Review by Judith Caldwell
            Tafelmusik presented an aural and visual history of Canada from 1663 to 1763 in a program conceived, programmed and scripted by Alison MacKay and narrated by Ryan Cunningham, -Artistic Director of Native Earth Performing Arts. The concert was at Melrose United Church on Wednesday, and performed in an afternoon concert before 500 lucky high school children. Tafelmusik is very generous to Hamilton and the local near- capacity audience showed their obvious appreciation. This is the third year they have performed in Hamilton and hopefully they will come again next year. This baroque ensemble is renowned for playing on period instruments.

The TAFELMUSIK musicians and a Canadian icon -;the Beaver’

The first half of the program was French, with readings from diaries, letters, archival records, ships manifests and religious reports as well as Royal Proclamations. The First Nations experience came from poet Armand Garnet Ruffo and were excerpts from his ‘Old Story’ and were wise and beautiful, the French were much more mundane – speaking of a monopoly in the beaver trade. The French believed the beaver was a fresh water fish and as such could be eaten during lent! The music of this half was from Marais, Couperin, Lully and Charpentier and while it was played there were videos of a master craftsman building a birch bark canoe using the bark from a very large birch tree, ribs of cedar curved by steaming, ‘thread’ of fir roots to sew and bind the parts together and finally a parging of fir gum to waterproof the canoe. When completed it was launched and paddled – a very useful thing of immense beauty.
In 1663 there was a major earthquake in Quebec which was foretold by a native woman who had seen it in a dream, no one believed her until it happened. Appropriately Marin Marais wrote very evocative music about an earthquake which was played to stunning black and white visions of tempestuous water from photographer Simeon Posen. In 1665, 39 Chiefs came to Montreal for a major peace conference where much negotiation led to a peace treaty signed by all the chiefs and the French Governor. Unfortunately, the main native orator and negotiator succumbed to influenza while there, so the first half ended with a solemn Te Deum of Charpentier.
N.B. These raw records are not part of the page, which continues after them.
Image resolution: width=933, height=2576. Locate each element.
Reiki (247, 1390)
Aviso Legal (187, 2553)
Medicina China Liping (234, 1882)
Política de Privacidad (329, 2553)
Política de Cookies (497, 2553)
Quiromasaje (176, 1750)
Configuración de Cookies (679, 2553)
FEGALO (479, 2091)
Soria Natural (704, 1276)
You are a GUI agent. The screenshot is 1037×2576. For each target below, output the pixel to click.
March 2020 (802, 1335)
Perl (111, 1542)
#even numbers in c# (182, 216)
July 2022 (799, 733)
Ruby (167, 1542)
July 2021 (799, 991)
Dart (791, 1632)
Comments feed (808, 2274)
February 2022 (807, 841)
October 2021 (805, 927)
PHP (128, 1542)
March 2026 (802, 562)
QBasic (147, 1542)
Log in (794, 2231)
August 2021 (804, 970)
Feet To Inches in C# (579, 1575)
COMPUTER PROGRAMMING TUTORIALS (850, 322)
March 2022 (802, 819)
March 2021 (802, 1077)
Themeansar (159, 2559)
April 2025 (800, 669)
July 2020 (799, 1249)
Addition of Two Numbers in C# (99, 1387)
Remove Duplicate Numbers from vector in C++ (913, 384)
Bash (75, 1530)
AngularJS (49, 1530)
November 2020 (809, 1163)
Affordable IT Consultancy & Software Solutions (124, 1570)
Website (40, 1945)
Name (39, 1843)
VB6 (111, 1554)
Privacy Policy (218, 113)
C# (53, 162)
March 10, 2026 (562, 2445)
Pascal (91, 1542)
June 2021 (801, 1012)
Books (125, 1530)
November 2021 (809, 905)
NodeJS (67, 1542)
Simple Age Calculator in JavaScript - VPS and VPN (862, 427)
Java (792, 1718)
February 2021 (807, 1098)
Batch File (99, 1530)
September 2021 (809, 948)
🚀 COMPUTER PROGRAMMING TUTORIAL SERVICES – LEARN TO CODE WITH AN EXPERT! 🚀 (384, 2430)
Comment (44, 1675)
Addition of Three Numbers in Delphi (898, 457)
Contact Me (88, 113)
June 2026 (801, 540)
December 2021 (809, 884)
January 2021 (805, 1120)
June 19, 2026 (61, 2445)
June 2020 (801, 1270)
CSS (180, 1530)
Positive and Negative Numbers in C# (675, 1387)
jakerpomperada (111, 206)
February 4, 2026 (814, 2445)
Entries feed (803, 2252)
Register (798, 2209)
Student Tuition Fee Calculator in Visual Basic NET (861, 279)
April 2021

After a very brief break the second half became British. The Proclamation of Charles II in 1670 expressed his fondness for the First Nations and expressly forbids taking their lands and hunting grounds without first gaining approval of both the Crown and the natives themselves. The portraits of the four Mohawk chiefs who braved the trip to Britain to visit Queen Anne were shown, one of them was the grandfather of Joseph Brant. They were treated to several concerts while in England featuring the music of Henry Purcell and we heard Come ye sons of Art; King Arthur; Dido & Aeneas; and The Old Bachelor march.
Then while the audience saw how a beaver hat was made we heard a rollicking anonymous song called ‘Johnny cock thy beaver’ which was the term for a beaver hat with the sides folded up – a cocked hat. Music from Handel brought the concert into the 18th century, then a chilling letter from 1870 was read which said that educating Indian children was not working because they went back to the ‘wigwam’ and there the ‘civilizing’ lessons were unlearned so residential schools were recommended. Everyone there knew how that turned out so the final music was by Jean-Phillippe Rameau which expressed the longing for a mutually respectful vision going forward. This was a Canadian history lesson in music, spoken word and visuals which showed the good the bad and the ugly of our last 150 years and ended with hope for the future. A truly impressive evening.